DATA EXCERPTS:
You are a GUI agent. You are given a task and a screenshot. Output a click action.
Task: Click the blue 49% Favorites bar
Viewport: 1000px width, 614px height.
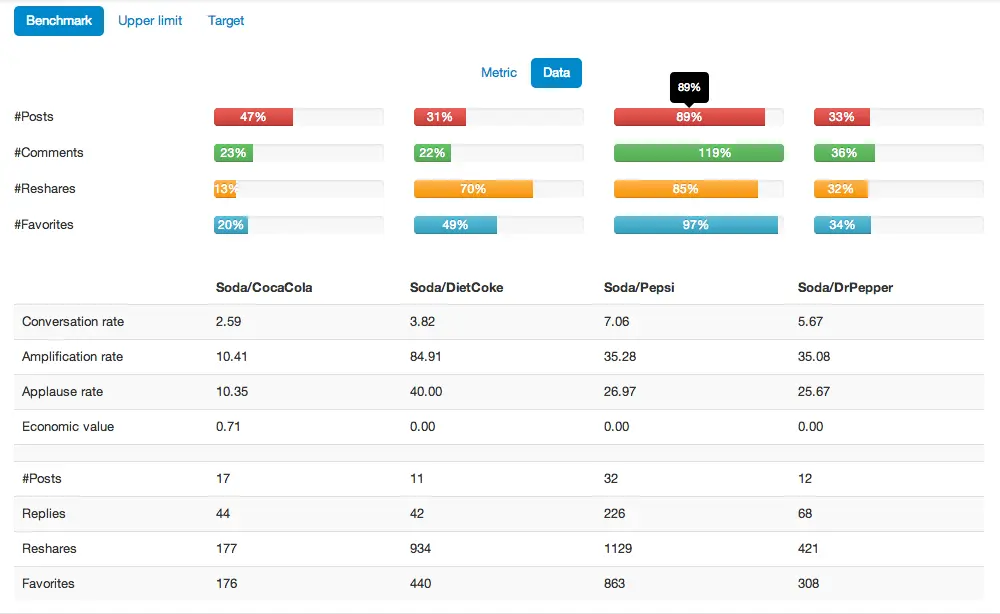click(455, 225)
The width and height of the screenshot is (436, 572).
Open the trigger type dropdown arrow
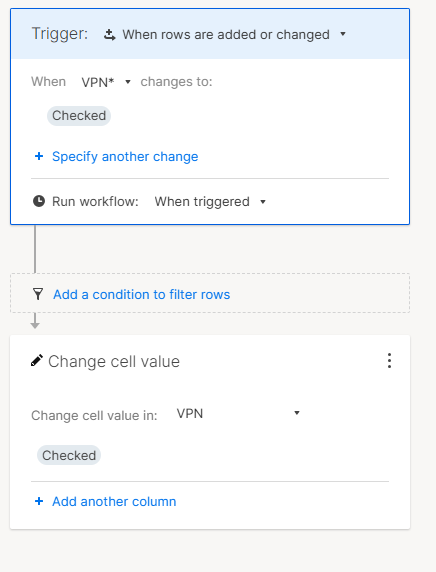point(343,34)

GIVEN REQUEST:
Rewrite the listing above as a two-column CSV with the headers instruction and location. Give one row per instruction, with its text under instruction and its coordinate answer under location, each in a single quoted field with line breaks turned into spaces, and leave out the pictures.

EXPECTED OUTPUT:
instruction,location
"You are a GUI agent. You are given a task and a screenshot. Output a click action. Task: Click the blue 49% Favorites bar Viewport: 1000px width, 614px height.","click(455, 225)"
"The width and height of the screenshot is (436, 572). Open the trigger type dropdown arrow","point(343,34)"